Spiegelraster in Oberlichtverglasungen
Feststehender Sonnenschutz für Dachöffnungen
Zur Optimierung der Tageslichtnutzung beim Einsatz von Dachoberlichtern - wie z. B. transparente Lichtbänder oder Glasdächer - spielt der Sonnenschutz gegen Blendung und Überhitzung eine entscheidende Rolle. Um die thermischen Lasten gering zu halten, bieten sich beispielsweise im Isolierglas fest integrierte Sonnenschutz-Spiegelraster an. Sie gehören zu den stationären Sonnenschutzsystemen, die diffuses Licht hindurch lassen, gegen direkte Sonneneinstrahlung jedoch gezielt abschirmen. Durch speziell geformte Lamellen aus Kunststoff, die im Isolierglasverbund fest verankert sind, werden Sperr- und Durchlassbereiche für das einfallende Licht hergestellt.
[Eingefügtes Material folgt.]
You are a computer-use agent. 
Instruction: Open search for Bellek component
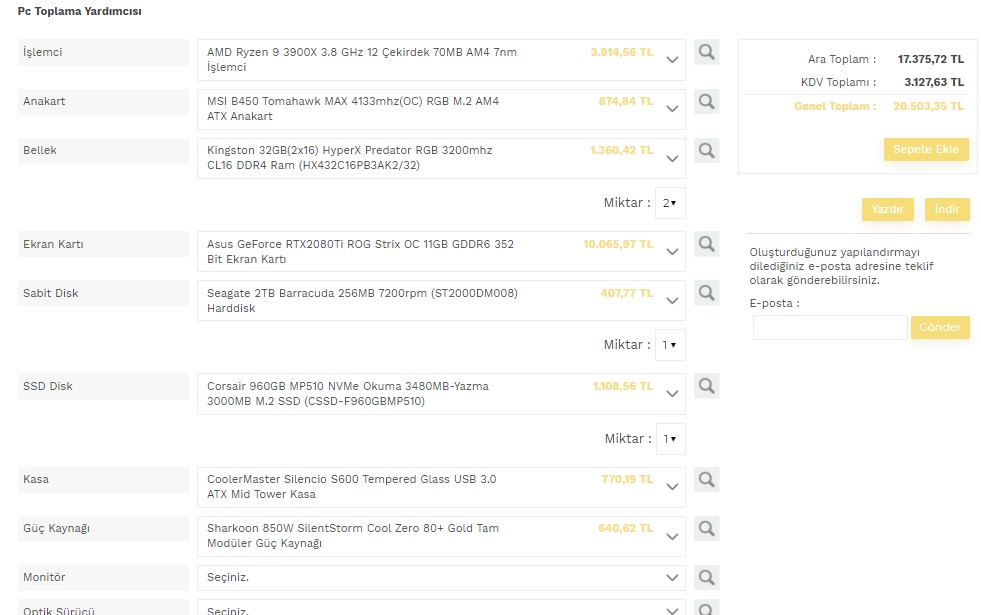[707, 150]
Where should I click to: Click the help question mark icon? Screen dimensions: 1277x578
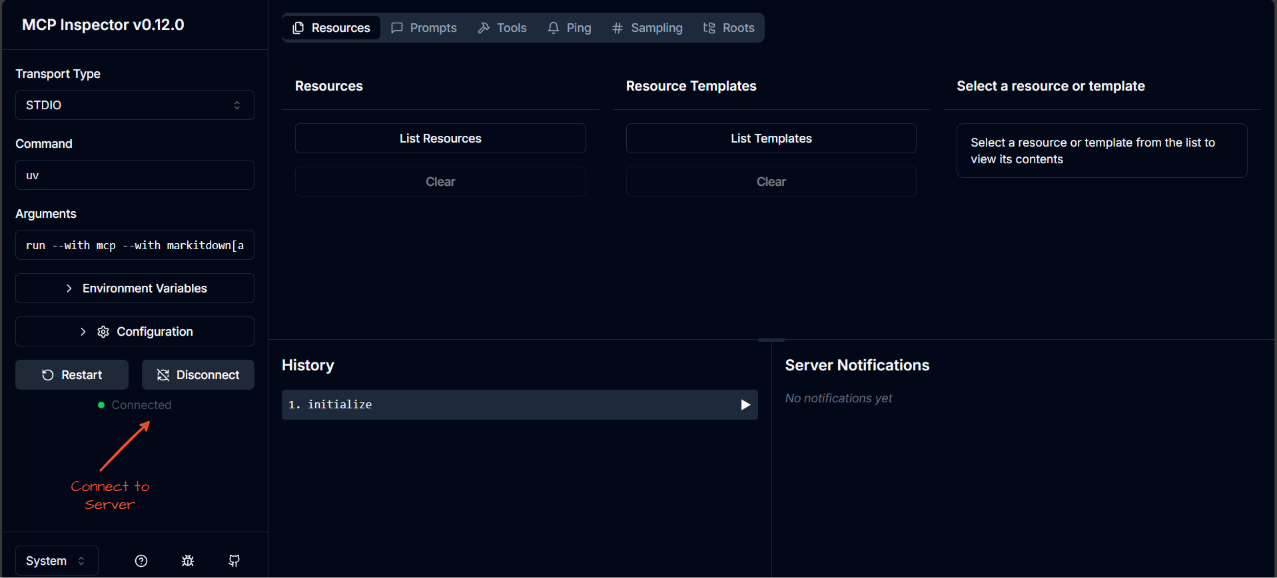pos(140,560)
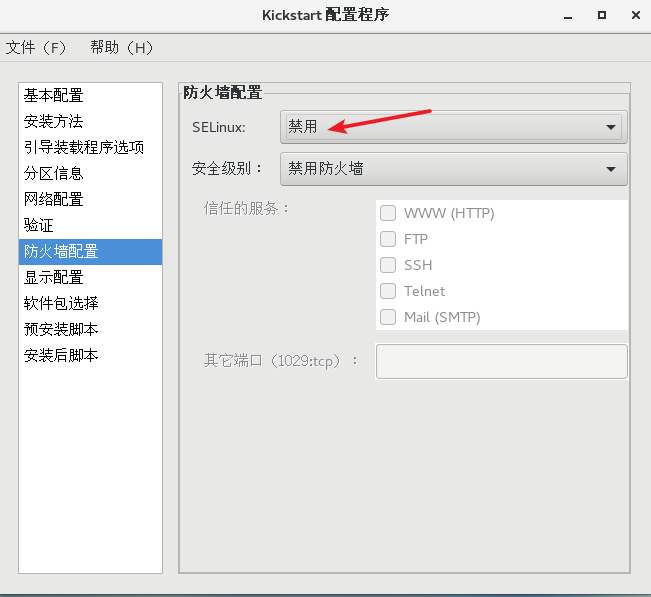Expand the 安全级别 dropdown (禁用防火墙)
Viewport: 651px width, 597px height.
tap(453, 169)
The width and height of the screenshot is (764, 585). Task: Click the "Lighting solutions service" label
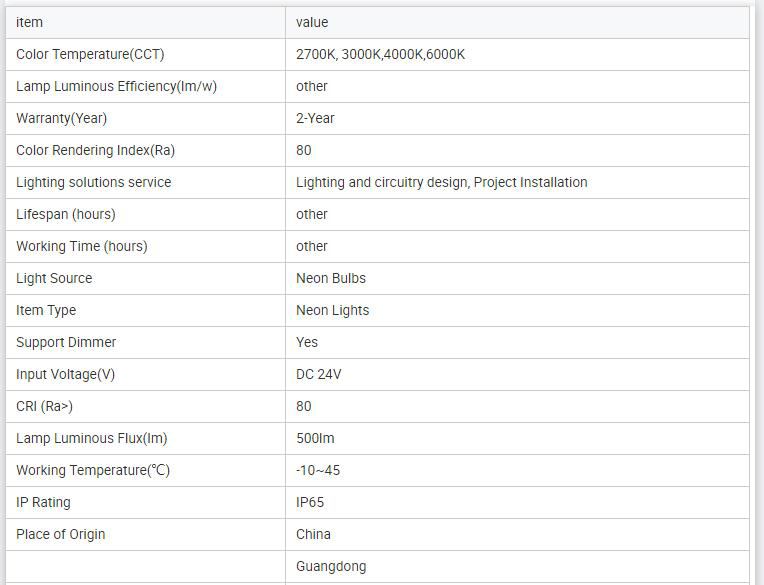[x=93, y=183]
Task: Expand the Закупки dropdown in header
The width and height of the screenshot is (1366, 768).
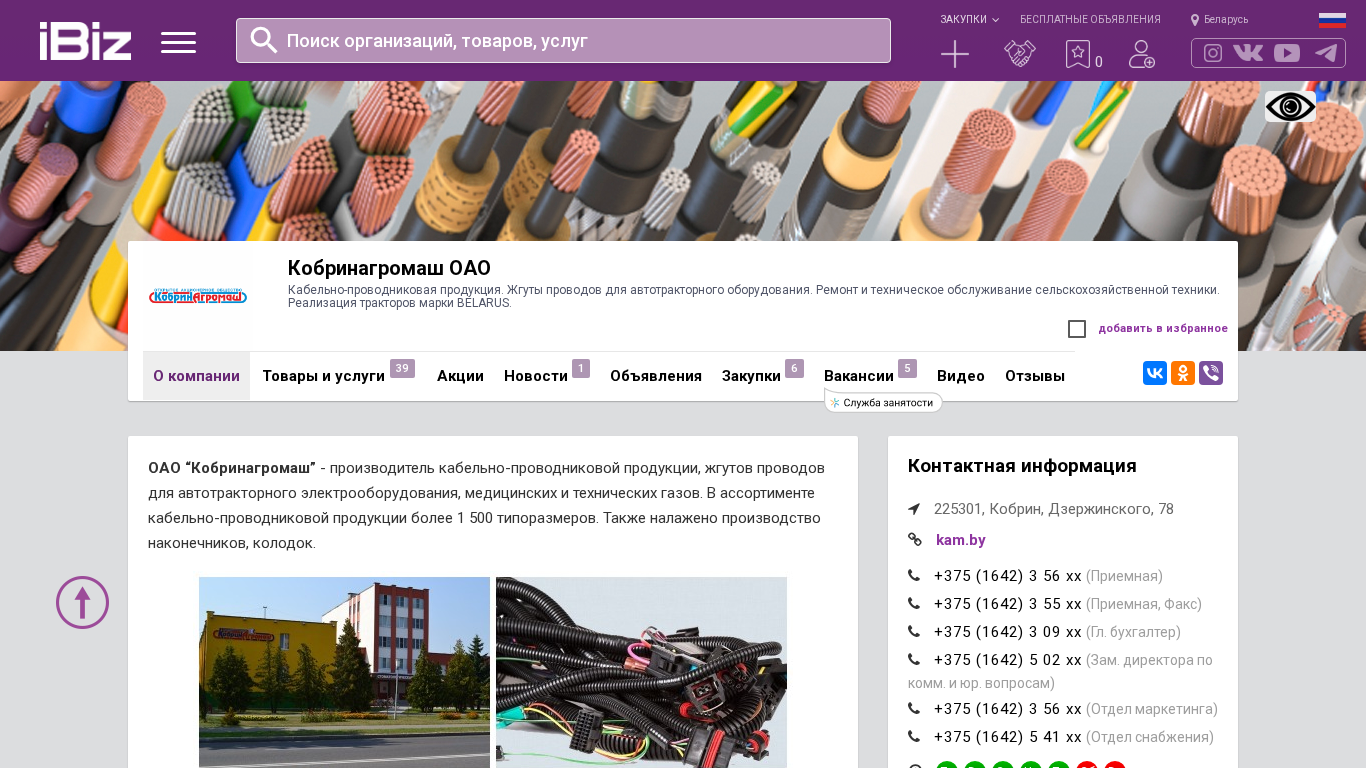Action: 968,20
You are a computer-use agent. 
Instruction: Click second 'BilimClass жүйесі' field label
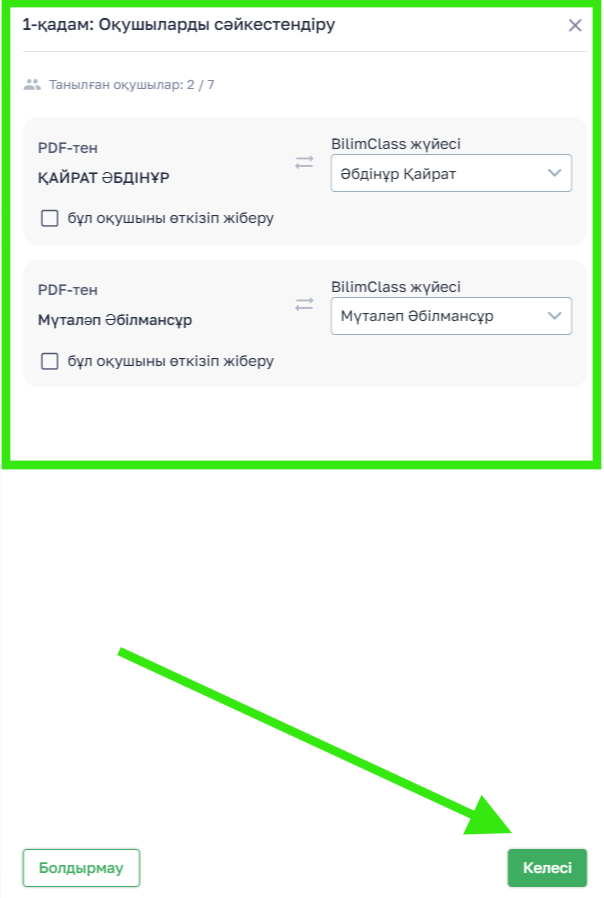tap(396, 286)
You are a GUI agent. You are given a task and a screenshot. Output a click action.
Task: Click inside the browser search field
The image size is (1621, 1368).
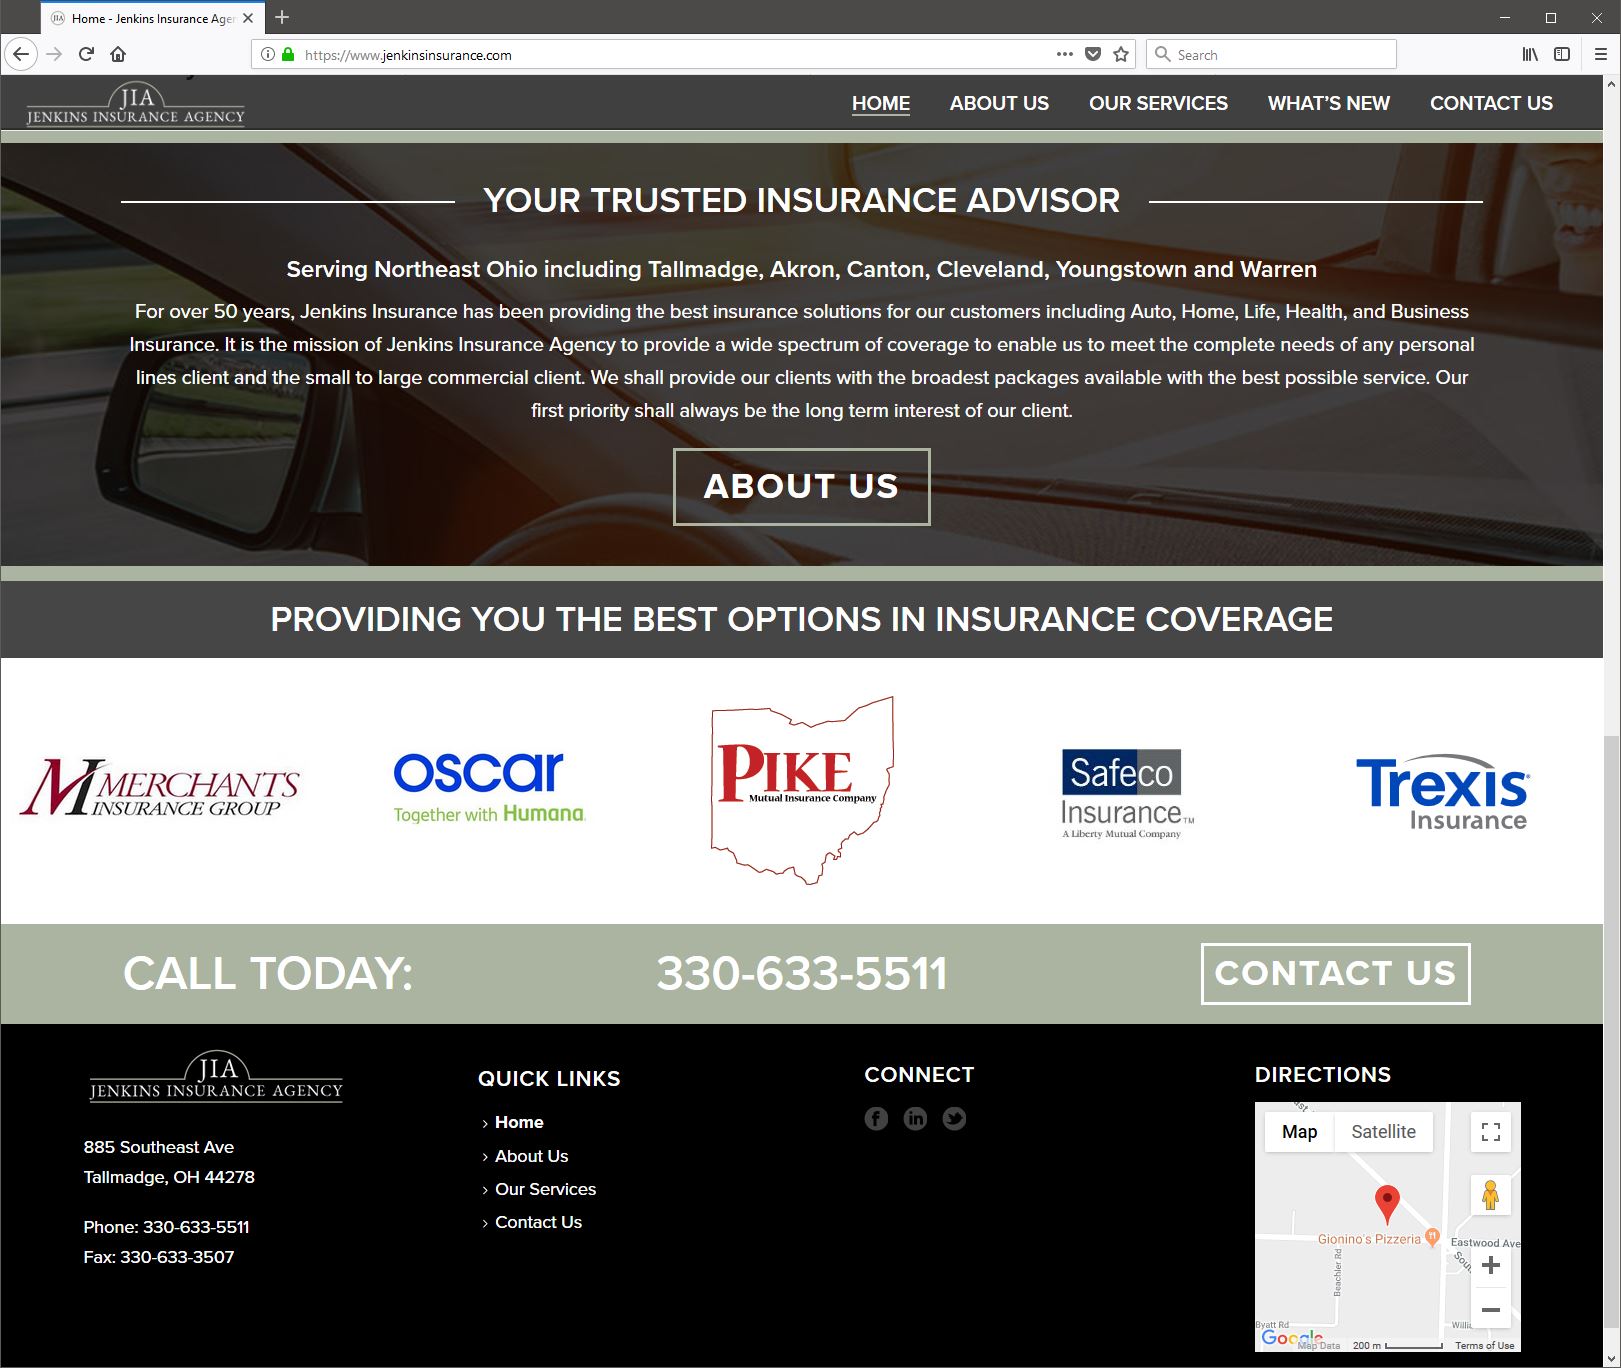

Durch die Geometrie und die Verspiegelung der Längslamellen wird erreicht, dass die direkte Sonneneinstrahlung zurückreflektiert wird.
Während die lichtundurchlässigen Elemente meist nach Süden orientiert sind und aus Gründen der besseren Reflexion mit Reinstaluminium verspiegelt werden, sind die lichtdurchlässigen Bereiche nach Norden ausgerichtet. Sie versorgen so den Raum mit blend- und schlagschattenfreiem Tageslicht, ohne ihn nennenswert zu verdunkeln. Zenitlicht und diffuses Himmelslicht gelangen nahezu ungehindert in den Raum, direktes Sonnenlicht hingegen wird abgeschirmt. Sonnenschutz-Spiegelraster können in unterschiedlich geneigte Oberlichtverglasungen eingebaut werden, wobei für jede Neigung ein speziell dafür ausgelegtes Raster angefertigt wird.